Databricks Spark Reference Applications

Reusing Code from Batching: transform()

As you may have noticed, while the functions you called on a DStream are named the same as those you called on an RDD in the batch example, they are not the same methods, and it may not be clear how to reuse the code from the batch examples. In this section, we refactor the code from the batch examples and show how to reuse it here.

DStreams have transform functions which allows you to call any arbitrary RDD to RDD functions to RDD's in the DStream. The transform functions are perfect for reusing any RDD to RDD functions that you may have written in batch code and want to port over to streaming. Let's look at some code to illustrate this point.

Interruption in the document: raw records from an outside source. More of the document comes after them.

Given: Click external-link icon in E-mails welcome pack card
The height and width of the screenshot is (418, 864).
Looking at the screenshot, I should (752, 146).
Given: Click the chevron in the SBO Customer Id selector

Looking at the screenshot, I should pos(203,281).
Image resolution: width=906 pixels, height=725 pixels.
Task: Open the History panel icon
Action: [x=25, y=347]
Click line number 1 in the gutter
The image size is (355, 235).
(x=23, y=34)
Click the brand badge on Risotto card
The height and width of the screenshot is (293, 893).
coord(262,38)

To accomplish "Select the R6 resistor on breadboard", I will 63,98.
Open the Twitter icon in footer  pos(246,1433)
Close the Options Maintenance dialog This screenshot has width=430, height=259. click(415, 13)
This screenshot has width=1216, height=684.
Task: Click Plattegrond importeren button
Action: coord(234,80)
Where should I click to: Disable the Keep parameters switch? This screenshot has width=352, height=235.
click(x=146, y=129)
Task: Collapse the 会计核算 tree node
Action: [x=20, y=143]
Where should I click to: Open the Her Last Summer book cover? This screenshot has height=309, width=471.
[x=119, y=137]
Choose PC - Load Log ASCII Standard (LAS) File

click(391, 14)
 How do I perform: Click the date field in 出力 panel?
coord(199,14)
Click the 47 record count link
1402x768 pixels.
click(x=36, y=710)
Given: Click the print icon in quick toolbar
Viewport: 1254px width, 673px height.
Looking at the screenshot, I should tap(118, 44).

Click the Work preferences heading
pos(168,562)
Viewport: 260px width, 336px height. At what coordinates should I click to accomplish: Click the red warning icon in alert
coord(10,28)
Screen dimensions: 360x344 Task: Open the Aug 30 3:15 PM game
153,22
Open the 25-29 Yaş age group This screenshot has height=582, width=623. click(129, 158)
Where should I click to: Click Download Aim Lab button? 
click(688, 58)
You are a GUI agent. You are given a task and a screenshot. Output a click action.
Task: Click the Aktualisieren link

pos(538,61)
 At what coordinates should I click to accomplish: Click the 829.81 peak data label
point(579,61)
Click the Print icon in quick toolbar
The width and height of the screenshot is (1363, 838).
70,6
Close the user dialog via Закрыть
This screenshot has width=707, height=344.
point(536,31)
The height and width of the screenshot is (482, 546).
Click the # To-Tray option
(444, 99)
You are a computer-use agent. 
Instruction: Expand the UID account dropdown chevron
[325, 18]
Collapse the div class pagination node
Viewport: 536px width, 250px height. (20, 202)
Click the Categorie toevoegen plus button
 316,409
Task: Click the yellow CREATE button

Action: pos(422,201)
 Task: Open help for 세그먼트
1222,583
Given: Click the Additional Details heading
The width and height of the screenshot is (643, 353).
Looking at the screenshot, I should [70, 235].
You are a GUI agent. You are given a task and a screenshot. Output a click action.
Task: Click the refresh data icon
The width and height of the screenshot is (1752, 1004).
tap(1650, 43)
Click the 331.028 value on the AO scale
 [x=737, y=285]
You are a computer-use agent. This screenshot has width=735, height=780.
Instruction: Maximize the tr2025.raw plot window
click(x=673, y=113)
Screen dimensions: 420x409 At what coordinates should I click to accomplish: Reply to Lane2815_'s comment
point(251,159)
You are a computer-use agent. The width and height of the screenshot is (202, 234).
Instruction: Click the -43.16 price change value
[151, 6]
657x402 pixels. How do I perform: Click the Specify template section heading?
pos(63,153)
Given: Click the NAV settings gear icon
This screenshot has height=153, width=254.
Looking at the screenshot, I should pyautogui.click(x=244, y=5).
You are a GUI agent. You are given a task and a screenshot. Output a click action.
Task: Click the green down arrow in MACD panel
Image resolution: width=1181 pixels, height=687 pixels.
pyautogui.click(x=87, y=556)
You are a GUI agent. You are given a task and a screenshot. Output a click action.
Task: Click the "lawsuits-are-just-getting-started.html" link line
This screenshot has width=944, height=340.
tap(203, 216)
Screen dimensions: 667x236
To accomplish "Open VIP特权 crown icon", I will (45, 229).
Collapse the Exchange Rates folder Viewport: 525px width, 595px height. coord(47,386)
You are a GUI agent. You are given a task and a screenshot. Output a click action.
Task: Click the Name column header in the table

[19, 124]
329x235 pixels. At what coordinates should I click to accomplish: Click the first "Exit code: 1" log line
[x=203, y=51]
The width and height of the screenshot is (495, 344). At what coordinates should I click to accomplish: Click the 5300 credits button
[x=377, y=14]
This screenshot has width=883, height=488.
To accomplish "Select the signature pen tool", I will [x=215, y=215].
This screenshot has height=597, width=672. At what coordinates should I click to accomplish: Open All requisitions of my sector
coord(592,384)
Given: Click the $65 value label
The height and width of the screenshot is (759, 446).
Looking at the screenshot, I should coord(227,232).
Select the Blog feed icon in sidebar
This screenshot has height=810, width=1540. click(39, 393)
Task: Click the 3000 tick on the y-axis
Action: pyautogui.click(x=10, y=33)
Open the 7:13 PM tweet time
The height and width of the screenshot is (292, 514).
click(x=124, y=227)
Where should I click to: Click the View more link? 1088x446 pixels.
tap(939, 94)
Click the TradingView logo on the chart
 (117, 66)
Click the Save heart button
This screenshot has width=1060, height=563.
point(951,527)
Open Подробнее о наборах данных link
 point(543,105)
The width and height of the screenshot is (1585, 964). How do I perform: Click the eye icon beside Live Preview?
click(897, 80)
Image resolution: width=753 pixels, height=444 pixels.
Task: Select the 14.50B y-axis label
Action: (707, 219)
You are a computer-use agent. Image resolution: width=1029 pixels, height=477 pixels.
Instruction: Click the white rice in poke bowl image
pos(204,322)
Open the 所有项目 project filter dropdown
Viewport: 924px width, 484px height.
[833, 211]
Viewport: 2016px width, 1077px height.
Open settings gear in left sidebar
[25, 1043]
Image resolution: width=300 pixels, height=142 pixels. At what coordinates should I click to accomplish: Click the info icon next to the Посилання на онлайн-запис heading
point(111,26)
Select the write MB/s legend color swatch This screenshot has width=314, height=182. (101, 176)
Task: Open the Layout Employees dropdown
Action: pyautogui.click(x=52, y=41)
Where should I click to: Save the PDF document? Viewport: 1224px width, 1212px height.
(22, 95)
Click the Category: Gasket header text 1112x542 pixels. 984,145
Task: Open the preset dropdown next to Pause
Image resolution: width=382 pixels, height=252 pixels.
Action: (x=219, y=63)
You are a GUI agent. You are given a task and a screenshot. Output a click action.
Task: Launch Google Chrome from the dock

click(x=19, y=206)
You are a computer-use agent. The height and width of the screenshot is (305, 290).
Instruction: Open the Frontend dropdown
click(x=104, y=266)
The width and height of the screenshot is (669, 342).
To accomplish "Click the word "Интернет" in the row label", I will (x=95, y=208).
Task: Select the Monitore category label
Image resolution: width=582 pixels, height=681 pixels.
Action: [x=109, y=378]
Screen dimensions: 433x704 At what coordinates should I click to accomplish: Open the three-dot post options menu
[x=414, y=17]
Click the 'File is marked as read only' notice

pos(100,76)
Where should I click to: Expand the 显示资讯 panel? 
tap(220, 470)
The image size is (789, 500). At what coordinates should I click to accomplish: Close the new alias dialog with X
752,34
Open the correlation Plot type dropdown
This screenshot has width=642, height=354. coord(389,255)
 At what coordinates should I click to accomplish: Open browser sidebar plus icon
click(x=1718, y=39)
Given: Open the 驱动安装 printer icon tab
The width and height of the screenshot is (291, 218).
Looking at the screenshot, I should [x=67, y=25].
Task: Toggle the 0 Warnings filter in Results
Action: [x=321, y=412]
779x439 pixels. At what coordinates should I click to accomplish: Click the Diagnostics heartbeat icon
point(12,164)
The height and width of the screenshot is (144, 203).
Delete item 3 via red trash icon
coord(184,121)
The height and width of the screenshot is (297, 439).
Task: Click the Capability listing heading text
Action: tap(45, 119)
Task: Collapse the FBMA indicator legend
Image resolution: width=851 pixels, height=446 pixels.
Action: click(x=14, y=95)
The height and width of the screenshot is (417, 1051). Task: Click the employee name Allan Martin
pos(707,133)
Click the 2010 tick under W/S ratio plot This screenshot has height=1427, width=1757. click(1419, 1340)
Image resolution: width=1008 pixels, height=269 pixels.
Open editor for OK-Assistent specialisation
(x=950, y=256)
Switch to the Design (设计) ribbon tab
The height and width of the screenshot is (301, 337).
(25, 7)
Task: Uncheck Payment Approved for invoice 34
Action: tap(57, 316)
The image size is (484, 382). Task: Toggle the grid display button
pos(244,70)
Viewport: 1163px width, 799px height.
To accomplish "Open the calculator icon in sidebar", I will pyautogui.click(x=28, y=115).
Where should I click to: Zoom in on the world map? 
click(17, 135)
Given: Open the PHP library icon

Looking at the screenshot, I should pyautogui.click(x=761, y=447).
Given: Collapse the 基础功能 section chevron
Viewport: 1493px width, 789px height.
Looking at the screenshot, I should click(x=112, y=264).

Let's say we have separated out a function, responseCodeCount from our batch example that can compute the response code count given the apache access logs RDD:

public static JavaPairRDD<Integer, Long> responseCodeCount(
   JavaRDD<ApacheAccessLog> accessLogRDD) {
  return accessLogRDD
     .mapToPair(s -> new Tuple2<>(s.getResponseCode(), 1L))
     .reduceByKey(SUM_REDUCER);
}

The responseCodeCountDStream can be created by calling transformToPair with the responseCodeCount function to the accessLogDStream. Then, you can finish up by calling updateStateByKey to keep a running count of the response codes for all of time, and use forEachRDD to print the values out:

// Compute Response Code to Count.
// Notice the user transformToPair to produce the a DStream of
// response code counts, and then updateStateByKey to accumulate
// the response code counts for all of time.
JavaPairDStream<Integer, Long> responseCodeCountDStream = accessLogDStream
   .transformToPair(LogAnalyzerStreamingTotalRefactored::responseCodeCount);
JavaPairDStream<Integer, Long> cumulativeResponseCodeCountDStream =
   responseCodeCountDStream.updateStateByKey(COMPUTE_RUNNING_SUM);
cumulativeResponseCodeCountDStream.foreachRDD(rdd -> {
  System.out.println("Response code counts: " + rdd.take(100));
  return null;
});

It is possible to combine transform functions before and after an updateStateByKey as well:

// A DStream of ipAddresses accessed > 10 times.
JavaDStream<String> ipAddressesDStream = accessLogDStream
   .transformToPair(LogAnalyzerStreamingTotalRefactored::ipAddressCount)
   .updateStateByKey(COMPUTE_RUNNING_SUM)
   .transform(LogAnalyzerStreamingTotalRefactored::filterIPAddress);
ipAddressesDStream.foreachRDD(rdd -> {
  List<String> ipAddresses = rdd.take(100);
  System.out.println("All IPAddresses > 10 times: " + ipAddresses);
  return null;
});

Take a closer look at LogAnalyzerStreamingTotalRefactored.java now to see how that code has been refactored to reuse code from the batch example.